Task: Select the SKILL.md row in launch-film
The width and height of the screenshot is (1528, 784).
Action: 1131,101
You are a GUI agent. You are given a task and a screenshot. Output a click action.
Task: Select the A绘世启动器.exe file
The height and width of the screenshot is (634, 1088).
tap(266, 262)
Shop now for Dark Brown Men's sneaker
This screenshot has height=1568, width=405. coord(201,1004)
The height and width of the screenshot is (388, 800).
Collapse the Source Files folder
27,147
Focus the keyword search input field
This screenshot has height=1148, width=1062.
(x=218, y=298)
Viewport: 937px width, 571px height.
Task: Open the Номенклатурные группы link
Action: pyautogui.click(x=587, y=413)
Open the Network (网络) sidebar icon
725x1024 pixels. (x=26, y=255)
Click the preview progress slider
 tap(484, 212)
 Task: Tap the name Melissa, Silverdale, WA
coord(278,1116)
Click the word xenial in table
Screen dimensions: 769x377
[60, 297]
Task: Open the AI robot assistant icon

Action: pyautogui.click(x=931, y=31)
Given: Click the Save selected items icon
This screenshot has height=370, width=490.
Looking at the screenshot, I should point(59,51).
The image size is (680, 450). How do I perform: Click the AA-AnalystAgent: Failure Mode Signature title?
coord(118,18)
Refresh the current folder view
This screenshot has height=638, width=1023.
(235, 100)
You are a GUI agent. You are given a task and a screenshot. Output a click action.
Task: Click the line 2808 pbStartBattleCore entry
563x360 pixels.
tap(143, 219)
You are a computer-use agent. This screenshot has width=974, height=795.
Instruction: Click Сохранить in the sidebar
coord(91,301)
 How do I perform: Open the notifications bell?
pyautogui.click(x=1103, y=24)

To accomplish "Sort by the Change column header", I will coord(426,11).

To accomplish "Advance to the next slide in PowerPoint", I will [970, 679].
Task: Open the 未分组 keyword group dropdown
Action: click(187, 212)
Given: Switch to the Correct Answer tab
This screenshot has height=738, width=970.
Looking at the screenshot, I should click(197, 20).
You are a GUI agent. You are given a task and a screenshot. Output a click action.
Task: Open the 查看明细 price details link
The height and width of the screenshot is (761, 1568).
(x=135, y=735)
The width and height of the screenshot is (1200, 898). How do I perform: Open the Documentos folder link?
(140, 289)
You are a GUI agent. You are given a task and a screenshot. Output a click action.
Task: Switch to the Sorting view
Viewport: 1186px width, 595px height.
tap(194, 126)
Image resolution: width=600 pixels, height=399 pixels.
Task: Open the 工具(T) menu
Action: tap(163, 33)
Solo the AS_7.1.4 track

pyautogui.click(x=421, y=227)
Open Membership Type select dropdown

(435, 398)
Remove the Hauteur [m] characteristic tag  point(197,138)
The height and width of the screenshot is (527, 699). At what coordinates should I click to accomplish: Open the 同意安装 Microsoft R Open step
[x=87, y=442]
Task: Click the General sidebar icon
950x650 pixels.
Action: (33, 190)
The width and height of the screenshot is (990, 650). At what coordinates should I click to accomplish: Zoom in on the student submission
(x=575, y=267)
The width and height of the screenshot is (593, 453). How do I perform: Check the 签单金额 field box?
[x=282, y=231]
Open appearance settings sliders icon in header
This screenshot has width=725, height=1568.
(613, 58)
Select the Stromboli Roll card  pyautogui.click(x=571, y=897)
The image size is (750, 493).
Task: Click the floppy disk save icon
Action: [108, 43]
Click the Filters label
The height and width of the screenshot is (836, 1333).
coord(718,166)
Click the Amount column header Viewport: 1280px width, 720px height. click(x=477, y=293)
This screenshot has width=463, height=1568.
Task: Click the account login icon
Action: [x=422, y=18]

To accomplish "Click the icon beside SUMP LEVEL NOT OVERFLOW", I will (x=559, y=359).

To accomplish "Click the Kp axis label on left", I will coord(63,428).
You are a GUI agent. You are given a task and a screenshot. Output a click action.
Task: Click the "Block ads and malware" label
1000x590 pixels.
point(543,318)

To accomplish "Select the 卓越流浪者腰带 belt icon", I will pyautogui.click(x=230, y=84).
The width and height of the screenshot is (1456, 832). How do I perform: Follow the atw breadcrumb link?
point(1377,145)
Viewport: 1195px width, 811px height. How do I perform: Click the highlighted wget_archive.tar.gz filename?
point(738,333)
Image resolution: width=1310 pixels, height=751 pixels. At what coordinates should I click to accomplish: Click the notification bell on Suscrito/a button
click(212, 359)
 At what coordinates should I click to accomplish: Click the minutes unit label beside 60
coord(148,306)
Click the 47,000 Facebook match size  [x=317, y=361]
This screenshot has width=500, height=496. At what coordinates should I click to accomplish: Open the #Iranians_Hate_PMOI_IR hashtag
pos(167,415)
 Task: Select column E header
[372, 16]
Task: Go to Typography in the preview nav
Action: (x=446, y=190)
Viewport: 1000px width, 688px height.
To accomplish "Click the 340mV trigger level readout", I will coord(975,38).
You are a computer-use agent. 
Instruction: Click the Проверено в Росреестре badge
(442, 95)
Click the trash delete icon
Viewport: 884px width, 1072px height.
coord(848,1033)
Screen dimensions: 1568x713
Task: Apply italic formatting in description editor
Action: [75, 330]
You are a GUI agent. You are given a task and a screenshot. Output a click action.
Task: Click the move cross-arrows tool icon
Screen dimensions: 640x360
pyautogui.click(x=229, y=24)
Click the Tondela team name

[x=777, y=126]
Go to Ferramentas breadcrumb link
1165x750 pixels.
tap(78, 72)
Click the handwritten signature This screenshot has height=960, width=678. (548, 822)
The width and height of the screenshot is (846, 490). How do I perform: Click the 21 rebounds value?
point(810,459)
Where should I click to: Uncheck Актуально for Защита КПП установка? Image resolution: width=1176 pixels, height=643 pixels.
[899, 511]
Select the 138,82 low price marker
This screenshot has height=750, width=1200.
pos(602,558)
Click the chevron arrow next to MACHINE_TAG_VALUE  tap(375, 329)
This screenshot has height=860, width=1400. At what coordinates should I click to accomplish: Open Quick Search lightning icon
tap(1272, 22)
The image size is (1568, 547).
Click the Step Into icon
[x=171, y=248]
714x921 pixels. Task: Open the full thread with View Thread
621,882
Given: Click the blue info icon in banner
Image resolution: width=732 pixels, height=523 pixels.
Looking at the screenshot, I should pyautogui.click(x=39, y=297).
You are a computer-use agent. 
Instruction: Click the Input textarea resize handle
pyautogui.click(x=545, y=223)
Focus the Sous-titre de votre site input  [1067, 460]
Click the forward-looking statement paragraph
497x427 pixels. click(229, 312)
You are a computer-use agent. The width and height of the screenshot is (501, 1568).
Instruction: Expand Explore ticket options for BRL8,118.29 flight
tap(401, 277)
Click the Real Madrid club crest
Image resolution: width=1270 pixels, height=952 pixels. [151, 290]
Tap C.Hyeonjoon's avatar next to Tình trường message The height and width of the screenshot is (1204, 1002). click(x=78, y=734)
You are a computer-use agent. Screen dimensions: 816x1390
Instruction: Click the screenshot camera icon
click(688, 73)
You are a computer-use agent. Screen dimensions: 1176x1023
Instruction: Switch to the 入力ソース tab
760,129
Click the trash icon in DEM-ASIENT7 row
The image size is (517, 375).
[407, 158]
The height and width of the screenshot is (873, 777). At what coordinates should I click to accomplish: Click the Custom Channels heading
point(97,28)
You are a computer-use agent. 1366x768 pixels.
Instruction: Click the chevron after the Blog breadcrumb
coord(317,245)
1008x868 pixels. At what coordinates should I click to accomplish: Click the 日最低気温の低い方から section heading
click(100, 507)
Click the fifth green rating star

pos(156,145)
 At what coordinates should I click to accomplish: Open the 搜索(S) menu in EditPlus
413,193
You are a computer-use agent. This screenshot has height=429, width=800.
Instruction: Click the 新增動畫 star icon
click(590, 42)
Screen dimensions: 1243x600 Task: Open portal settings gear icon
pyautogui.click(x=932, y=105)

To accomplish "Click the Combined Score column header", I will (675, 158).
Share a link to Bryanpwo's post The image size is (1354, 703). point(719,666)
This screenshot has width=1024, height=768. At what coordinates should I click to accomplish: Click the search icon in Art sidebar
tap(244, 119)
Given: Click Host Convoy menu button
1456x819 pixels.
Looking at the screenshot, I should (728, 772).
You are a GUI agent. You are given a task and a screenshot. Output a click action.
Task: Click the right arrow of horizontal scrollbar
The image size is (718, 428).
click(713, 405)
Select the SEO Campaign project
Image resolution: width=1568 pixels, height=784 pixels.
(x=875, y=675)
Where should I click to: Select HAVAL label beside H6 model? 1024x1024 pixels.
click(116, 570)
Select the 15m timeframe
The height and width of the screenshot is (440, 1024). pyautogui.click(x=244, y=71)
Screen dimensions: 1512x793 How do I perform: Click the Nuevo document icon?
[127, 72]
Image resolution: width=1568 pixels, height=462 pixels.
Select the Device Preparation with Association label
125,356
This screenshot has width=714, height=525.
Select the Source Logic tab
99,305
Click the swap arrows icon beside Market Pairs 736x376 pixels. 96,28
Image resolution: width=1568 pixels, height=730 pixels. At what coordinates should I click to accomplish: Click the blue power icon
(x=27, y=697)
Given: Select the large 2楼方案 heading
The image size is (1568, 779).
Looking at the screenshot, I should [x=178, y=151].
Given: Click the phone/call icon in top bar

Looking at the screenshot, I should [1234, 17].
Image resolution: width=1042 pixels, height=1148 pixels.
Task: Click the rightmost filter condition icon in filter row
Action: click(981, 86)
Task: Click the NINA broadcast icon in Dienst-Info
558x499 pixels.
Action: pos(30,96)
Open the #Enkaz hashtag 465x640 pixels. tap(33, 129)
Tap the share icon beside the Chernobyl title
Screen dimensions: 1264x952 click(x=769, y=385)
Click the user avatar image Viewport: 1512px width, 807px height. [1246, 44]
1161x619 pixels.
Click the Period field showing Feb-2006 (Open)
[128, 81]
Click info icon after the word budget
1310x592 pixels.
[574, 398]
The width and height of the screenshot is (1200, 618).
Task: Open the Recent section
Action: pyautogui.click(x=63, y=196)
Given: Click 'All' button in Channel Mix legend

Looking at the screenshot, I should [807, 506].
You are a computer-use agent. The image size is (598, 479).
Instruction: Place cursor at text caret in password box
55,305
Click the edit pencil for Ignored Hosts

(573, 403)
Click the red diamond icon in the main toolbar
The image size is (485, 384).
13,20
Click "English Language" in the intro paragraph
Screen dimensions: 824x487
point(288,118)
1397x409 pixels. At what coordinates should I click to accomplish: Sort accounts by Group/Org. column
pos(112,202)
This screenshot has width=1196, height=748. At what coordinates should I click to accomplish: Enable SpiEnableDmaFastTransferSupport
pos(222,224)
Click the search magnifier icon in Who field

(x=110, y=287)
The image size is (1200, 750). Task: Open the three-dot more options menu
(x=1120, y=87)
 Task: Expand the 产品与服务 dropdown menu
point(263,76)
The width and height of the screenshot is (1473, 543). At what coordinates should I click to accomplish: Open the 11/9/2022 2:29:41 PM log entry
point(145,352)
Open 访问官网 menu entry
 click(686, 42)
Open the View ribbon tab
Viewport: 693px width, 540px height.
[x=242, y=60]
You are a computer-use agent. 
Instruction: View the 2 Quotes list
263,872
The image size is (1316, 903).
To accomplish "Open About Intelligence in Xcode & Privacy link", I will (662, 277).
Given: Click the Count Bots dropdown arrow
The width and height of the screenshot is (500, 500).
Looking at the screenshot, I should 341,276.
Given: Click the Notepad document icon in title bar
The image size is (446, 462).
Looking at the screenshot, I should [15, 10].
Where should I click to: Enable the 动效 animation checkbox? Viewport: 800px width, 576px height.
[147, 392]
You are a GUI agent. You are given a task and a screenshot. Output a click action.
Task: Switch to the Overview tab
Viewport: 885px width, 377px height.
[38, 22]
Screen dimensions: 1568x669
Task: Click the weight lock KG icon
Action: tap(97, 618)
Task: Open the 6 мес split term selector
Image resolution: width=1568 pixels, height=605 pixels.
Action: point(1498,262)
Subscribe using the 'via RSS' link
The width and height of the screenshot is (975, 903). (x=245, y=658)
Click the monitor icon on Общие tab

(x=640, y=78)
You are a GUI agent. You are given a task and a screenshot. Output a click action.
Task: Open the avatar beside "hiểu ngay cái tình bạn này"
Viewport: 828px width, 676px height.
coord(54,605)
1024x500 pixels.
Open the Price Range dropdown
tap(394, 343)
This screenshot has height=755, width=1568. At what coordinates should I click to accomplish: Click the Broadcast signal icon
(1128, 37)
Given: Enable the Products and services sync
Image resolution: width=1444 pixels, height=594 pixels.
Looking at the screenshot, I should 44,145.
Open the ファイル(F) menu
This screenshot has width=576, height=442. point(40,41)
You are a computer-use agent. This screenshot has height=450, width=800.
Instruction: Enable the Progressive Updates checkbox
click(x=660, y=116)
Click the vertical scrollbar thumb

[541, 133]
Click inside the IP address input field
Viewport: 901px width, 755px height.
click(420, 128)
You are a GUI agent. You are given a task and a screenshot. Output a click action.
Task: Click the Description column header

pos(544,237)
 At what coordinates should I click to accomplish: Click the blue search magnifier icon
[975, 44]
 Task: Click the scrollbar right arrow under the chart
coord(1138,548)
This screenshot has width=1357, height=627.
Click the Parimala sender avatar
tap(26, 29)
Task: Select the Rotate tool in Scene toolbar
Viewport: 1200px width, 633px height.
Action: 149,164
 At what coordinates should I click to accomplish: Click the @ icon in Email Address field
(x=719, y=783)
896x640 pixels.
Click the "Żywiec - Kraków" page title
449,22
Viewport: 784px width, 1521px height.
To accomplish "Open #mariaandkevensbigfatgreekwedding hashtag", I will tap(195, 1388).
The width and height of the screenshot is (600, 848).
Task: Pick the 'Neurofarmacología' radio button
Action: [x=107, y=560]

- **ABOUT THIS EXERCISE**
Output should match, line for line, the stretch of the material above from the line holding "The image size is (1568, 779)." through the line holding "You are a computer-use agent. The image".

- **RESPONSE AREA**
The image size is (1568, 779).
Looking at the screenshot, I should [x=178, y=151].
Given: Click the phone/call icon in top bar

Looking at the screenshot, I should [1234, 17].
Image resolution: width=1042 pixels, height=1148 pixels.
Task: Click the rightmost filter condition icon in filter row
Action: click(981, 86)
Task: Click the NINA broadcast icon in Dienst-Info
558x499 pixels.
Action: pos(30,96)
Open the #Enkaz hashtag 465x640 pixels. tap(33, 129)
Tap the share icon beside the Chernobyl title
Screen dimensions: 1264x952 click(x=769, y=385)
Click the user avatar image Viewport: 1512px width, 807px height. [1246, 44]
1161x619 pixels.
Click the Period field showing Feb-2006 (Open)
[128, 81]
Click info icon after the word budget
1310x592 pixels.
[574, 398]
The width and height of the screenshot is (1200, 618).
Task: Open the Recent section
Action: pyautogui.click(x=63, y=196)
Given: Click 'All' button in Channel Mix legend

Looking at the screenshot, I should [807, 506].
You are a computer-use agent. The image size is (598, 479).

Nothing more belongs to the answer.